Rapid and High-Sensitivity Cell-Based Assays of Protein−Protein Interactions Using Split Click Beetle Luciferase Complementation: An Approach to the Study of G-Protein-Coupled Receptors

• Published in: Analytical chemistry (Washington) Vol. 82; no. 6; pp. 2552 - 2560
• Main Authors: Misawa, Naomi, Kafi, A. K. M, Hattori, Mitsuru, Miura, Kenji, Masuda, Kenji, Ozawa, Takeaki
• Format: Journal Article
• Language: English
• Published: Washington, DC American Chemical Society 15.03.2010
• Subjects: Analytical chemistry; Animals; Arrestins - genetics; Arrestins - metabolism; beta-Arrestins; Bioluminescence; Cell Line; Cells; Chemical compounds; Chemistry; Coleoptera - enzymology; Enzymes; Exact sciences and technology; Gene Expression; Humans; Insects; Luciferases - chemistry; Luciferases - metabolism; Membranes; Protein Interaction Mapping - methods; Proteins; Receptors, G-Protein-Coupled - genetics; Receptors, G-Protein-Coupled - metabolism; Sensitivity and Specificity; Spatial analysis; Fold; Bioluminescence; Chemical analysis; Microtiter plate; Ligand; Molecular interaction; Stimulation; Biology; Time; Signal; Monitoring; G protein; Drug; Enzyme; Luciferase; Method; Screening; Sensitivity; Cell line; Microscopy; Animal; Plasma membrane; Oxidoreductases; Library; Intracellular; Technique
• ISSN: 0003-2700; 1520-6882; 1520-6882
• DOI: 10.1021/ac100104q

To identify biologically relevant compounds in basic biology and drug discovery processes, rapid quantitative methods for elucidating protein−protein interactions have become necessary.
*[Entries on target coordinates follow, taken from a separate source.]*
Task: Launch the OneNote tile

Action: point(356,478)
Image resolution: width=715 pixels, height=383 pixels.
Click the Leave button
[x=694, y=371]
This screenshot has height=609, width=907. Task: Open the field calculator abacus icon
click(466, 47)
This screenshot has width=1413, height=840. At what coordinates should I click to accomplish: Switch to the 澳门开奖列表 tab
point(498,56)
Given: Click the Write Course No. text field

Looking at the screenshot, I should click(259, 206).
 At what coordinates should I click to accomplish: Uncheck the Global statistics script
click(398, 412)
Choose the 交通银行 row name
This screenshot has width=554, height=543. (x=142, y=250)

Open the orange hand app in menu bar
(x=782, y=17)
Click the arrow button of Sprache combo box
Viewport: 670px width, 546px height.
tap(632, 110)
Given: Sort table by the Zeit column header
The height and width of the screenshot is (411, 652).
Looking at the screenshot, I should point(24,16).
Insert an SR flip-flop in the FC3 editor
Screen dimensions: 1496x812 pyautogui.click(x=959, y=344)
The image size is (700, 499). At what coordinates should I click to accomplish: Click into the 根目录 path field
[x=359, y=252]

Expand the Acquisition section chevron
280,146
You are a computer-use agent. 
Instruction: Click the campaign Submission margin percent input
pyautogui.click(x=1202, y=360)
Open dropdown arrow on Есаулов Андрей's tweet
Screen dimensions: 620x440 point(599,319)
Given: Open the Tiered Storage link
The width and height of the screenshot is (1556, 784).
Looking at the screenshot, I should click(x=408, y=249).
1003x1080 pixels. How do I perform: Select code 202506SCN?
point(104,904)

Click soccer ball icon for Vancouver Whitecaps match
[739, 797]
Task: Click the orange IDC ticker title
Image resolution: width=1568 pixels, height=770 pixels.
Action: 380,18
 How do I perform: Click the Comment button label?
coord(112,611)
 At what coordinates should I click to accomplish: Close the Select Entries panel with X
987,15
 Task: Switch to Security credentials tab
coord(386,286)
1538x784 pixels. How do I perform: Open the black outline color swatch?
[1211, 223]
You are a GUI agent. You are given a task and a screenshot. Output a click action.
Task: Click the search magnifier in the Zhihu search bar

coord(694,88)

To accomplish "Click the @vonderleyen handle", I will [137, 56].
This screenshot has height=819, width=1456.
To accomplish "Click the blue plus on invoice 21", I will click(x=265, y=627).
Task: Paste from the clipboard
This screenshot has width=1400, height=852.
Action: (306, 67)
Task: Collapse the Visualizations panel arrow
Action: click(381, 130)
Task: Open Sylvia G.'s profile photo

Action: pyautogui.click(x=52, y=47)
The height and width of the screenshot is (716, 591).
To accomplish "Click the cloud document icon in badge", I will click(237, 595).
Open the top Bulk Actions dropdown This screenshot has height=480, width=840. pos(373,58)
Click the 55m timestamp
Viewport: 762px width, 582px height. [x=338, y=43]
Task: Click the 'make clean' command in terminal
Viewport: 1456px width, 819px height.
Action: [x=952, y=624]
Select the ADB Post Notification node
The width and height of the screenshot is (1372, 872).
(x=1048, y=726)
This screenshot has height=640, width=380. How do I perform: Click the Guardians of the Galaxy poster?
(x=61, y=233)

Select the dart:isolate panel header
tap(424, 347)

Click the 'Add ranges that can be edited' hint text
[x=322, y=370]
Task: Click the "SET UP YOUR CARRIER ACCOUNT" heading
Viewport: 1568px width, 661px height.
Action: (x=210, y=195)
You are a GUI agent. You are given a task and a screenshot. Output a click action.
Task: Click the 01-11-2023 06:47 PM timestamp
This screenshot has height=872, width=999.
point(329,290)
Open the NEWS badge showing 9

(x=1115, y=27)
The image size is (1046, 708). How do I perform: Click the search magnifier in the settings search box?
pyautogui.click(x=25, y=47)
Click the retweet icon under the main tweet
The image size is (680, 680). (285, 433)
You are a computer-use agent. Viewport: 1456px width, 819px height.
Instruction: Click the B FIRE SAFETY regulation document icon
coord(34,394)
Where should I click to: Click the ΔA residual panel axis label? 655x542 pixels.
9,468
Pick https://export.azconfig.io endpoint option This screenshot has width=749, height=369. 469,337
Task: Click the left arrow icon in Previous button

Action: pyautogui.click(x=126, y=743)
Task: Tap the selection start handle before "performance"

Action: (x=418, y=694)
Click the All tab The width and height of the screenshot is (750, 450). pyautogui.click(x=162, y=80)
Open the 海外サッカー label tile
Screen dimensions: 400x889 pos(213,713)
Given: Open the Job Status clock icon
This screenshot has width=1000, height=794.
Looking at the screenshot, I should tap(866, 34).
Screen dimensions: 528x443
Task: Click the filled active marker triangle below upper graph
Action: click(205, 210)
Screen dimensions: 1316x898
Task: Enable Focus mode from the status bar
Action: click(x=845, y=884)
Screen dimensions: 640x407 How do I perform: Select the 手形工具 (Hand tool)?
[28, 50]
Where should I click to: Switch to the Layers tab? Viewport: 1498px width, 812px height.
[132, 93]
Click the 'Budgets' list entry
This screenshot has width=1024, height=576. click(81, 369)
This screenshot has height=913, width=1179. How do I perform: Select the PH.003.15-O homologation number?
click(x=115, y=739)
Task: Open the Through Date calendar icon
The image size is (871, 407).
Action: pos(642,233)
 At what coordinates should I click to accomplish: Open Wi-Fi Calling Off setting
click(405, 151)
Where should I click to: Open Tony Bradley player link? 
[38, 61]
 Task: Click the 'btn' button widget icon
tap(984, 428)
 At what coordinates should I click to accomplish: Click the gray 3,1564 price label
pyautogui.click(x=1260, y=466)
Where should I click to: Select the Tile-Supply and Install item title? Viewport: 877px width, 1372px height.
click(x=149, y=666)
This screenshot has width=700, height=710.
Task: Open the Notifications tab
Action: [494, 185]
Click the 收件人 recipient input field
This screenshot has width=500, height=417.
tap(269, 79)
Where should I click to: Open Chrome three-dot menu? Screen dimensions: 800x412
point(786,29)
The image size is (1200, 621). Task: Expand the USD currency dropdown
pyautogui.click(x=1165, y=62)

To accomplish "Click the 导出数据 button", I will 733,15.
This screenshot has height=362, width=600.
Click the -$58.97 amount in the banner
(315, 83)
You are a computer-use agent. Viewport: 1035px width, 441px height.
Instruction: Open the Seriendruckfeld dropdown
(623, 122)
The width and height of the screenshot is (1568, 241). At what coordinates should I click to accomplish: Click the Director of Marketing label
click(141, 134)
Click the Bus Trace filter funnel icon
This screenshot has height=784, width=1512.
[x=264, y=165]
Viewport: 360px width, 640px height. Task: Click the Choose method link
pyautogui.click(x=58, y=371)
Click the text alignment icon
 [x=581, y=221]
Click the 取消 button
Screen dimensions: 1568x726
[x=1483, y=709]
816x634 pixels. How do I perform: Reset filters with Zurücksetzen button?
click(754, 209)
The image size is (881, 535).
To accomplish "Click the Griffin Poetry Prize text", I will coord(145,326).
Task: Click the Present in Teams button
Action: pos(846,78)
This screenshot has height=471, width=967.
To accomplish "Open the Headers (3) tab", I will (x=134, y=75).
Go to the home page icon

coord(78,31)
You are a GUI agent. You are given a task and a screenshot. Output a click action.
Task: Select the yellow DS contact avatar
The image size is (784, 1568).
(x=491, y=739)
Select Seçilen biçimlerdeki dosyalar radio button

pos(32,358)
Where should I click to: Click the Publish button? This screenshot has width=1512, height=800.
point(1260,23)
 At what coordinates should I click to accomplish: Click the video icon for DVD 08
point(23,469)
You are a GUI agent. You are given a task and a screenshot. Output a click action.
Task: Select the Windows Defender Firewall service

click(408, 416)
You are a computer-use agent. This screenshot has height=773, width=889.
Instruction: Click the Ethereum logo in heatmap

We describe a novel optical technique for monitoring protein−protein interactions in living cells based on complementation of split luciferase fragments from click beetle (Brazilian Pyrearinus termitilluminans). A new pair of amino-terminal and carboxy-terminal fragments of the luciferase was identified using semirational library screening, demonstrating achieved markedly higher sensitivity and signal-to-background ratio. The identified fragments were applied to the study of five G-protein coupled receptors (GPCR) that interact with β-arrestin on the plasma membrane. By generating cell lines stably expressing the GPCRs and β-arrestin connected with the luciferase fragments, we demonstrated rapid and sensitive screening of potential chemicals that act on GPCRs using a 96-well microtiter plate format. The screening time was reduced to 5−10 min after ligand stimulation. The maximum response became more than 15-fold higher than the background signal. This luciferase complementation method also enabled accurate spatial and temporal analyses of interactions in single living cells using bioluminescence microscopy. These GPCR assays will facilitate developments of high-throughput screening systems in a multiwell plate format. Furthermore, using specific proteins of interest, the novel fragments of luciferase will provide different assay methods for the study of many intracellular signals in living cells and animals.